DIRECTIONS FOR THIS TASK: Return the run of lines below that opens with the line containing "This screenshot has width=554, height=311." and closes with the line containing "Given: Click the Упорядочить arrange icon", keeping each one exact.

Stored records:
◆ ◆ ◆

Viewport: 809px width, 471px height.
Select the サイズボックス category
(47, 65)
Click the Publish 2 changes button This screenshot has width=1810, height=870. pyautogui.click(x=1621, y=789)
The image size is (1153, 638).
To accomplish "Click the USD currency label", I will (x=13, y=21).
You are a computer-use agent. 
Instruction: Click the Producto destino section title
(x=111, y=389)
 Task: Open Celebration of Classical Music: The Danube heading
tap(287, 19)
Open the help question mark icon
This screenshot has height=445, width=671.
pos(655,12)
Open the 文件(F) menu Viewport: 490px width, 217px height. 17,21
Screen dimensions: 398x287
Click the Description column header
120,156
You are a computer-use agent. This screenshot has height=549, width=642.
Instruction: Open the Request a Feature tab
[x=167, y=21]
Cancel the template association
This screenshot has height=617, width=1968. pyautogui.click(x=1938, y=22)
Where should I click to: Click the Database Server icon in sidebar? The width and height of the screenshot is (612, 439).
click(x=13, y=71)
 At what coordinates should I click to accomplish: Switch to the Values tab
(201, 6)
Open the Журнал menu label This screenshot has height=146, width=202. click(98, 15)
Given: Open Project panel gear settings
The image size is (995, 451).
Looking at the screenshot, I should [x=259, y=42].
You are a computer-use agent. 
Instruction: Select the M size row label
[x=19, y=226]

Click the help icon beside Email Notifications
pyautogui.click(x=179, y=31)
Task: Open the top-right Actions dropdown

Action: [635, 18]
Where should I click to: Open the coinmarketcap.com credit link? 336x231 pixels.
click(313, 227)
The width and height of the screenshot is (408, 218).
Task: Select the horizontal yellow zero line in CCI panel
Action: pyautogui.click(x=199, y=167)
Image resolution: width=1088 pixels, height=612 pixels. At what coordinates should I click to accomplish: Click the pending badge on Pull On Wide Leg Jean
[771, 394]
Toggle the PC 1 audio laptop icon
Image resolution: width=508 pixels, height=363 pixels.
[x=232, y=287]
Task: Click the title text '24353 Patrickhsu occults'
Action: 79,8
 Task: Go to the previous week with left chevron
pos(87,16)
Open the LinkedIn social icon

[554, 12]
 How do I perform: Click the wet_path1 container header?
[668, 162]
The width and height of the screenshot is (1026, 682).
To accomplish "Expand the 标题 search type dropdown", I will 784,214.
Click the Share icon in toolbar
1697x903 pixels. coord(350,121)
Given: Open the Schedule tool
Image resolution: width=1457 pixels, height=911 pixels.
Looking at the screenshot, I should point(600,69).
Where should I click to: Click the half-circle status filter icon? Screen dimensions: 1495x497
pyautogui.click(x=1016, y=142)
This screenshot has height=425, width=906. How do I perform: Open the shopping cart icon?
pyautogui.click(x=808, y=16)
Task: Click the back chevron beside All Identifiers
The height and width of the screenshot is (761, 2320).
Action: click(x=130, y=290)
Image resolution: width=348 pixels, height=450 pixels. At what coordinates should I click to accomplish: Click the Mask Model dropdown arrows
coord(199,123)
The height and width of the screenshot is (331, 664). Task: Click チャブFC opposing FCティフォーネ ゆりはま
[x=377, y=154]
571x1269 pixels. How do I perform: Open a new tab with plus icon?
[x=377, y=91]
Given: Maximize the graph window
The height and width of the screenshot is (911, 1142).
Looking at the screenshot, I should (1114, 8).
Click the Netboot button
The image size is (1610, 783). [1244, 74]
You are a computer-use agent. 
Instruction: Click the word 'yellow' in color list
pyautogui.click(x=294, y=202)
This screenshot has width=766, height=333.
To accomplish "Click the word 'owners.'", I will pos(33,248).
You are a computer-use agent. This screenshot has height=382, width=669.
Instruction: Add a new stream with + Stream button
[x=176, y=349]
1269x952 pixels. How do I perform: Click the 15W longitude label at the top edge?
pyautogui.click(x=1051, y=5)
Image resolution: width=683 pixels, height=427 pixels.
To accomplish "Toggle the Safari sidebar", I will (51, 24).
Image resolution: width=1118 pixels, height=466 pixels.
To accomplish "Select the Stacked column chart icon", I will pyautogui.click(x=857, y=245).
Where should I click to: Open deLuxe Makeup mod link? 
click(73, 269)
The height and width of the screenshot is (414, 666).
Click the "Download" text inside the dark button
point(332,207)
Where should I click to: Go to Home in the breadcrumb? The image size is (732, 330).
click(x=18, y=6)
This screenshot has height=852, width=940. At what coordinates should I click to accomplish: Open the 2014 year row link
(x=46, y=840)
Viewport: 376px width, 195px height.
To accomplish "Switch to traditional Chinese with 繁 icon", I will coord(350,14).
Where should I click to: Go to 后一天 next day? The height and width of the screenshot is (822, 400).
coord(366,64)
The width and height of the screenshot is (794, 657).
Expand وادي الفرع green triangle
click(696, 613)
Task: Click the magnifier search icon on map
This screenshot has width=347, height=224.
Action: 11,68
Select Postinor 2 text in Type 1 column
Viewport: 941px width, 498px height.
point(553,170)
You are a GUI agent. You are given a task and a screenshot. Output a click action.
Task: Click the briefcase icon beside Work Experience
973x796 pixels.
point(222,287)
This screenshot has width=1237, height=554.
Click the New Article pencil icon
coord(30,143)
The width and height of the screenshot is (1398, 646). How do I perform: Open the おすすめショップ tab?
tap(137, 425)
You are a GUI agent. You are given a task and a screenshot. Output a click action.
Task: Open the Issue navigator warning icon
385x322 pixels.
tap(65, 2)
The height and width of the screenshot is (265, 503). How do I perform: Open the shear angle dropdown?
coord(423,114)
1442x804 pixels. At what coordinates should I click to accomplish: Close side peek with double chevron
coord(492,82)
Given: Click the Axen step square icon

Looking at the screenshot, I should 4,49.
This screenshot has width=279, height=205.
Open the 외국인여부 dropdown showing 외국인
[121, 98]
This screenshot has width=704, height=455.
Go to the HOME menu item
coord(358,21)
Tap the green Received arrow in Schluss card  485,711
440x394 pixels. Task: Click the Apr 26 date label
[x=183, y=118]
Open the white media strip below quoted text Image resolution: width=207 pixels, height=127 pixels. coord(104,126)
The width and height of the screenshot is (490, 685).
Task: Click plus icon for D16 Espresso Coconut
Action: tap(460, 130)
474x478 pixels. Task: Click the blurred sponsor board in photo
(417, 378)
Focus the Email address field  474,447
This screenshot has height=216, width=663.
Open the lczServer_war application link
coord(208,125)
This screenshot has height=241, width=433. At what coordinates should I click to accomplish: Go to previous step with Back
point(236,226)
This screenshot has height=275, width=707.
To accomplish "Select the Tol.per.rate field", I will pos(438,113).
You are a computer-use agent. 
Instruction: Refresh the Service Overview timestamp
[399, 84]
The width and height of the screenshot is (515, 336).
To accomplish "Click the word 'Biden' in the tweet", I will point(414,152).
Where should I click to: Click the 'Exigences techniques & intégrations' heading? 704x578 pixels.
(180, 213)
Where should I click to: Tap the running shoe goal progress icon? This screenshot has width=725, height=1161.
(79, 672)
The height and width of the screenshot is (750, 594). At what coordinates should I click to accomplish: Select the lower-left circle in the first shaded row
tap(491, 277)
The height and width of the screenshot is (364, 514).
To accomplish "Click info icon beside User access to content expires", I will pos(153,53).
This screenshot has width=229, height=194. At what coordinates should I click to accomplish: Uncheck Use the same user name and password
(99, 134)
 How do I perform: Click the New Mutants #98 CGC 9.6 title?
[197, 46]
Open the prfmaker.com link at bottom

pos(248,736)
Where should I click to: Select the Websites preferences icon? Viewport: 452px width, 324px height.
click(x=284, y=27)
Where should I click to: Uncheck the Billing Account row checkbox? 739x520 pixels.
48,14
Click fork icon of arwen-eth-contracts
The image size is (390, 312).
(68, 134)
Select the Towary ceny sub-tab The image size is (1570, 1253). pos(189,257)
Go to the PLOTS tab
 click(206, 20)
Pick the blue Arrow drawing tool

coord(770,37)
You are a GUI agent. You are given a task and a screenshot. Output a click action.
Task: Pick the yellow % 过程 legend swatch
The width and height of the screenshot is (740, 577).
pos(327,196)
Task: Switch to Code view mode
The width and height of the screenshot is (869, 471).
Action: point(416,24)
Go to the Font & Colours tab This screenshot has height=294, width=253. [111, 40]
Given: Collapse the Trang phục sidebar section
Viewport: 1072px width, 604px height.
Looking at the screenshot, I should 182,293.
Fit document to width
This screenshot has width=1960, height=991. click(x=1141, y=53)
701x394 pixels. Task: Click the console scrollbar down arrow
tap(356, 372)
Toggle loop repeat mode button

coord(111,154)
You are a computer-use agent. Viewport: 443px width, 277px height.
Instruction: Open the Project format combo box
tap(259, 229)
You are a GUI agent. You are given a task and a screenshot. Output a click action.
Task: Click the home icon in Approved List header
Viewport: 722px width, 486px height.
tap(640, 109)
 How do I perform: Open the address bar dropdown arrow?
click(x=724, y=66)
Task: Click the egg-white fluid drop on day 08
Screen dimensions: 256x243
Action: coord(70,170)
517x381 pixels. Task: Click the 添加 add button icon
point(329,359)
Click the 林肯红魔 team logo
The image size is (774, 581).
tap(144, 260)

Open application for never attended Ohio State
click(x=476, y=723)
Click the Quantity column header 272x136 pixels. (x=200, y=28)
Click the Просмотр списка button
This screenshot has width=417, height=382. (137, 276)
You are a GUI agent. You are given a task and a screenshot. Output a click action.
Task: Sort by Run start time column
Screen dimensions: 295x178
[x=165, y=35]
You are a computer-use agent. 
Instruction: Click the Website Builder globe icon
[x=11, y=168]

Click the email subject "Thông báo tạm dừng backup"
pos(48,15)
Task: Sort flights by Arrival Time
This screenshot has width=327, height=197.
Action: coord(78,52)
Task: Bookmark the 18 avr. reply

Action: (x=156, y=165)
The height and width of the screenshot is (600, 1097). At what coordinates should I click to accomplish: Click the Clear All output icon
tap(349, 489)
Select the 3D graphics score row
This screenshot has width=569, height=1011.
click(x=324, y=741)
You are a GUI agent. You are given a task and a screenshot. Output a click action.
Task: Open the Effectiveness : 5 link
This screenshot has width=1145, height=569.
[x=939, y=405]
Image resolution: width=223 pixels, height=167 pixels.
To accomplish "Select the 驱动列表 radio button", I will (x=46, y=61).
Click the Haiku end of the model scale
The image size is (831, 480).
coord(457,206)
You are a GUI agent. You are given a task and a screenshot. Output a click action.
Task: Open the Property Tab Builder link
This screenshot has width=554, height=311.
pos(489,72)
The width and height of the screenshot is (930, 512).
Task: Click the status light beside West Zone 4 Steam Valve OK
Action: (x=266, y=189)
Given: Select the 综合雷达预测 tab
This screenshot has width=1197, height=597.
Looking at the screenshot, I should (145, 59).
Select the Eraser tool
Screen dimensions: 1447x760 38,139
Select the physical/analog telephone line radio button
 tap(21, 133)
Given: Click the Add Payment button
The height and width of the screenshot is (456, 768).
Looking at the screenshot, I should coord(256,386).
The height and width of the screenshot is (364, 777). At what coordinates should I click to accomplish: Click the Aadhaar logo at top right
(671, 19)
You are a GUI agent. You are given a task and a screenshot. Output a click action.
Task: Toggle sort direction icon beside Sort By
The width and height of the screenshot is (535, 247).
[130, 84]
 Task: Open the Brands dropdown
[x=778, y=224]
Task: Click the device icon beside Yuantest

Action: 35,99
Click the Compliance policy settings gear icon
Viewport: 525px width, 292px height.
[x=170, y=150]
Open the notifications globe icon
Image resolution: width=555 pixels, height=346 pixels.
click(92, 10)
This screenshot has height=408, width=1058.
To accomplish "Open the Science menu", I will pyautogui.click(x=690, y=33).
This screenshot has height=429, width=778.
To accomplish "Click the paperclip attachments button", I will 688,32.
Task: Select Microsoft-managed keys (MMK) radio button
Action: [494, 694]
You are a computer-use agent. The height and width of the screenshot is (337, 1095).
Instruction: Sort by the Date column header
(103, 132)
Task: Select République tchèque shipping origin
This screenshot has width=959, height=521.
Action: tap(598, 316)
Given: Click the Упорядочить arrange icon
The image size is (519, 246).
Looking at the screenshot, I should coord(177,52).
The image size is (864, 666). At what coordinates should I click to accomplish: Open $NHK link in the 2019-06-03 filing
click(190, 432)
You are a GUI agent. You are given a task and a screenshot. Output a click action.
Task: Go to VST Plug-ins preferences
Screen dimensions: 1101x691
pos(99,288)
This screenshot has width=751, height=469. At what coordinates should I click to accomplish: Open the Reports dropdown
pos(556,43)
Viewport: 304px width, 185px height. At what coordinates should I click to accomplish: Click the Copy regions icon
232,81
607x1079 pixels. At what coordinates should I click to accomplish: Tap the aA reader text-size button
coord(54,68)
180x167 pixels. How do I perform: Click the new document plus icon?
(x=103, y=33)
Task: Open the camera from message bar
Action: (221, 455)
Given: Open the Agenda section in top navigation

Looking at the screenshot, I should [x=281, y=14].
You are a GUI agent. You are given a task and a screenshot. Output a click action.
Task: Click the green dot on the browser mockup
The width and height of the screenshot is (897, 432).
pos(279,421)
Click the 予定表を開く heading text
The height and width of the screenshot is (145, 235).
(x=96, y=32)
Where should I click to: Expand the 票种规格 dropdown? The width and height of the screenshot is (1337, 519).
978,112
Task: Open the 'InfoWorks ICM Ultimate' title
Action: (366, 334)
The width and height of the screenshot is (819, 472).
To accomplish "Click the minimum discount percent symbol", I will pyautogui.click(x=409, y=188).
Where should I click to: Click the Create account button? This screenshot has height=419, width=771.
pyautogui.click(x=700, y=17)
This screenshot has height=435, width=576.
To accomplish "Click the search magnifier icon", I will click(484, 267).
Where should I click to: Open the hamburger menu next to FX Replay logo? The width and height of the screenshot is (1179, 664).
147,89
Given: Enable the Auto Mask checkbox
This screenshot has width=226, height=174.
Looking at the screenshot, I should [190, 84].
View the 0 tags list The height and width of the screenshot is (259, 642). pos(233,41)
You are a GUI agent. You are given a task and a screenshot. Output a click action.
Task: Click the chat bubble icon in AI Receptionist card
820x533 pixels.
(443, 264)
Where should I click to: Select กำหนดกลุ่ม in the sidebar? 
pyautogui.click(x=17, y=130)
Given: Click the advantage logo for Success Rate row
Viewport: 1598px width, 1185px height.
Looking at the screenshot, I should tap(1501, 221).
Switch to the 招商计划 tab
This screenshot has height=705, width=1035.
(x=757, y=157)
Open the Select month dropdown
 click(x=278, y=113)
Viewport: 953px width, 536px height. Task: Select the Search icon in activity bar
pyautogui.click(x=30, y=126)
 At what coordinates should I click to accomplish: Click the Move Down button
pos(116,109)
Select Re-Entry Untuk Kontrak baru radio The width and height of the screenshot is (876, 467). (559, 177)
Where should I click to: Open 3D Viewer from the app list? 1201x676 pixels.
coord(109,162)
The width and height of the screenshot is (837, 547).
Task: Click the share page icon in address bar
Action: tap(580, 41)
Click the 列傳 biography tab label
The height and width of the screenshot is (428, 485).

◆ ◆ ◆

OUTPUT OF THE TASK:
This screenshot has width=554, height=311.
pos(489,72)
The width and height of the screenshot is (930, 512).
Task: Click the status light beside West Zone 4 Steam Valve OK
Action: (x=266, y=189)
Given: Select the 综合雷达预测 tab
This screenshot has width=1197, height=597.
Looking at the screenshot, I should (145, 59).
Select the Eraser tool
Screen dimensions: 1447x760 38,139
Select the physical/analog telephone line radio button
 tap(21, 133)
Given: Click the Add Payment button
The height and width of the screenshot is (456, 768).
Looking at the screenshot, I should coord(256,386).
The height and width of the screenshot is (364, 777). At what coordinates should I click to accomplish: Click the Aadhaar logo at top right
(671, 19)
You are a GUI agent. You are given a task and a screenshot. Output a click action.
Task: Toggle sort direction icon beside Sort By
The width and height of the screenshot is (535, 247).
[130, 84]
 Task: Open the Brands dropdown
[x=778, y=224]
Task: Click the device icon beside Yuantest

Action: 35,99
Click the Compliance policy settings gear icon
Viewport: 525px width, 292px height.
[x=170, y=150]
Open the notifications globe icon
Image resolution: width=555 pixels, height=346 pixels.
click(92, 10)
This screenshot has height=408, width=1058.
To accomplish "Open the Science menu", I will pyautogui.click(x=690, y=33).
This screenshot has height=429, width=778.
To accomplish "Click the paperclip attachments button", I will 688,32.
Task: Select Microsoft-managed keys (MMK) radio button
Action: [494, 694]
You are a computer-use agent. The height and width of the screenshot is (337, 1095).
Instruction: Sort by the Date column header
(103, 132)
Task: Select République tchèque shipping origin
This screenshot has width=959, height=521.
Action: tap(598, 316)
Given: Click the Упорядочить arrange icon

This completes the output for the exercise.